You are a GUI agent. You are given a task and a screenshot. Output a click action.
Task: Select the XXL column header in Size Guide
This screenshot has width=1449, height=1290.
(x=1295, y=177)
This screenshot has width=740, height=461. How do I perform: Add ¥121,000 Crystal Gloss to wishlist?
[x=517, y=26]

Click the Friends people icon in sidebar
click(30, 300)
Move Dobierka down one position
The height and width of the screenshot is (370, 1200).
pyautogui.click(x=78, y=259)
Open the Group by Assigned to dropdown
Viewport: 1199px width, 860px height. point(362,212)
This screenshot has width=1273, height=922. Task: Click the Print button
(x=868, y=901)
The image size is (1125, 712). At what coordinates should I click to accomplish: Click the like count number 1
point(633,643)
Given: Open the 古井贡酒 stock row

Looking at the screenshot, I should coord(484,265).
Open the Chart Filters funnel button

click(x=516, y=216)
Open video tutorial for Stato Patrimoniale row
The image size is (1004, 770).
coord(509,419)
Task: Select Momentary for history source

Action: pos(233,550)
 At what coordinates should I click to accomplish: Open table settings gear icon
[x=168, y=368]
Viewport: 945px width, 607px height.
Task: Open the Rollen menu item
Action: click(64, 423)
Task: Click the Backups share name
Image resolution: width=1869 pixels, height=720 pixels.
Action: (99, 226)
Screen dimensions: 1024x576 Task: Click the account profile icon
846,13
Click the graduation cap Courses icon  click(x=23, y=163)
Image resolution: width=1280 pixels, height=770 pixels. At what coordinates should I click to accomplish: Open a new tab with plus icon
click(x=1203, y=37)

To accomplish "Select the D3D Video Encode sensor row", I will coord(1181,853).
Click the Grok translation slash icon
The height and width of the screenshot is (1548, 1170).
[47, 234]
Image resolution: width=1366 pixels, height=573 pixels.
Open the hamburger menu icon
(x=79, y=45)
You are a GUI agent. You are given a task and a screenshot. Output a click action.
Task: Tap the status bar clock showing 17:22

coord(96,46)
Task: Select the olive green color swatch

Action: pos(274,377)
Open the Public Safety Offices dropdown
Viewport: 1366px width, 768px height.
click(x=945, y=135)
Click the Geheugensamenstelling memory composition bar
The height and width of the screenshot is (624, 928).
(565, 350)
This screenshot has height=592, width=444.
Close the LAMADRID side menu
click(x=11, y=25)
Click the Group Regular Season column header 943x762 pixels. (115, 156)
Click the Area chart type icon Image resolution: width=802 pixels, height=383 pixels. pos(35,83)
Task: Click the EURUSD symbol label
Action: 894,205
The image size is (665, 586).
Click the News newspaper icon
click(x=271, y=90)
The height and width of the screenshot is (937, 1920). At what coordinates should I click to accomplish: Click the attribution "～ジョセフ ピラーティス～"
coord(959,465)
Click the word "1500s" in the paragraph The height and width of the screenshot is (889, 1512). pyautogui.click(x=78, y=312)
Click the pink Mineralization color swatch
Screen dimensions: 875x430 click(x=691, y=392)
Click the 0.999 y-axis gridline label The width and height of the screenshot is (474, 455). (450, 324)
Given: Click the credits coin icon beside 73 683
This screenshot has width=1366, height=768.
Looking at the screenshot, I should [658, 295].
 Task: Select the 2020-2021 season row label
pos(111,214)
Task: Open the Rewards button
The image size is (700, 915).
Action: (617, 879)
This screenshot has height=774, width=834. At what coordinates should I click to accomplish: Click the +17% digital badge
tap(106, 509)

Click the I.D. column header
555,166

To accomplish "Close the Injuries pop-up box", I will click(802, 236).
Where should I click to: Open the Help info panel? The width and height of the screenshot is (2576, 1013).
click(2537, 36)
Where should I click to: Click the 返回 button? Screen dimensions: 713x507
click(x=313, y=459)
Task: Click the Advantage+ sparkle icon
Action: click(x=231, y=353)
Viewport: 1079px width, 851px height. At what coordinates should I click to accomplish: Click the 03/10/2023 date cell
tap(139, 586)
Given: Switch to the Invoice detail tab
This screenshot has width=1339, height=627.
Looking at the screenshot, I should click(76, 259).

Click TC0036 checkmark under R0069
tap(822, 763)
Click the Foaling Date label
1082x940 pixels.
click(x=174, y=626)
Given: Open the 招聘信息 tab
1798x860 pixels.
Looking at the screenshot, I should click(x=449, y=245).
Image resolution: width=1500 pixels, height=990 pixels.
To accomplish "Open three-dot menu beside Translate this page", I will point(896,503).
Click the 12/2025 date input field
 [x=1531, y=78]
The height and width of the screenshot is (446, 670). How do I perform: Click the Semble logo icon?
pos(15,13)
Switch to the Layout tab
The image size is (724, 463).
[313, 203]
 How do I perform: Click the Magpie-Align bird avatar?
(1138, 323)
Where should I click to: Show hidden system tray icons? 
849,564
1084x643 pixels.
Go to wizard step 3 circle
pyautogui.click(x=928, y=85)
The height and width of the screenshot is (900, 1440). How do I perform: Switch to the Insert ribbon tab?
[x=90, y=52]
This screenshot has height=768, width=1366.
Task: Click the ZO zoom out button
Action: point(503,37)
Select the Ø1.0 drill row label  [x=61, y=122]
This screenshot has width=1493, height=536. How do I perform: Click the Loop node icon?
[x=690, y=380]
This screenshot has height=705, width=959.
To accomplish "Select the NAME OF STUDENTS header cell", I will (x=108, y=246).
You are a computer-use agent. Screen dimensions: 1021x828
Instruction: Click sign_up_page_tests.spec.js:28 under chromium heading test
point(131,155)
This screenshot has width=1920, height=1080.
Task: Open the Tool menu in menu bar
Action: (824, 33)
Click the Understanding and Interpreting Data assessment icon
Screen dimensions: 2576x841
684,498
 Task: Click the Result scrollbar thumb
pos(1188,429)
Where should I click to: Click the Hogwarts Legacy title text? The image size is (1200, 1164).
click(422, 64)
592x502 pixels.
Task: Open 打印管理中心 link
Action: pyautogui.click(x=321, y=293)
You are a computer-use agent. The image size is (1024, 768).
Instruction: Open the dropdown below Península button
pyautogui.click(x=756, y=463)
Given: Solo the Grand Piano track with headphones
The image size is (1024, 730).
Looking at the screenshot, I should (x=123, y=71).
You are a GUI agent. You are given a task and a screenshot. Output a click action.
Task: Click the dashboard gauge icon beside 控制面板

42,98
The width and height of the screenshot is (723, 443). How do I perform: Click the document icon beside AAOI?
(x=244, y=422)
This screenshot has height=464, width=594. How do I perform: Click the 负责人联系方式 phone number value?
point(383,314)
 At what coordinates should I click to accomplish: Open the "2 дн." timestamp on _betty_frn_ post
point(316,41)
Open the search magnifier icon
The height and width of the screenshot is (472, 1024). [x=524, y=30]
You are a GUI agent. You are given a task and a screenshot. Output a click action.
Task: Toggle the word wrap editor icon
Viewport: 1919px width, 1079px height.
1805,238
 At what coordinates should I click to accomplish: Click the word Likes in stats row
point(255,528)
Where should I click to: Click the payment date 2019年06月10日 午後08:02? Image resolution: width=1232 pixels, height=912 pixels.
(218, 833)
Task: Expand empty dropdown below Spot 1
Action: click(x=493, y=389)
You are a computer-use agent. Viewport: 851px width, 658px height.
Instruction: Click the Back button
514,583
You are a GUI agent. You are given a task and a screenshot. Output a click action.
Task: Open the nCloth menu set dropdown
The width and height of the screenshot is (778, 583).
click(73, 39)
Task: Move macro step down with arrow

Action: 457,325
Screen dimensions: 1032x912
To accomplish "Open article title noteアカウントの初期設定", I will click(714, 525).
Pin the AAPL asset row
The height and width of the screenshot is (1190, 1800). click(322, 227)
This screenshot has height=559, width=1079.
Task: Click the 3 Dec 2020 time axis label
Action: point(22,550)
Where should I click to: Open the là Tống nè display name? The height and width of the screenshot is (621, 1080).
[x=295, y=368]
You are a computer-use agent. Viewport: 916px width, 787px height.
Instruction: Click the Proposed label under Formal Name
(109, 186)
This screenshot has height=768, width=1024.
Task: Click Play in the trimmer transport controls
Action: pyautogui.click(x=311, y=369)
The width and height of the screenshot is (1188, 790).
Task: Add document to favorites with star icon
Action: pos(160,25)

→ What to do:
Show all lines in the entries above where the word "computer" appears.

→ Answer space:
You are a computer-use agent. Screen dimensions: 1021x828
You are a computer-use agent. The image size is (1024, 768).
You are a computer-use agent. Viewport: 851px width, 658px height.
You are a computer-use agent. Viewport: 916px width, 787px height.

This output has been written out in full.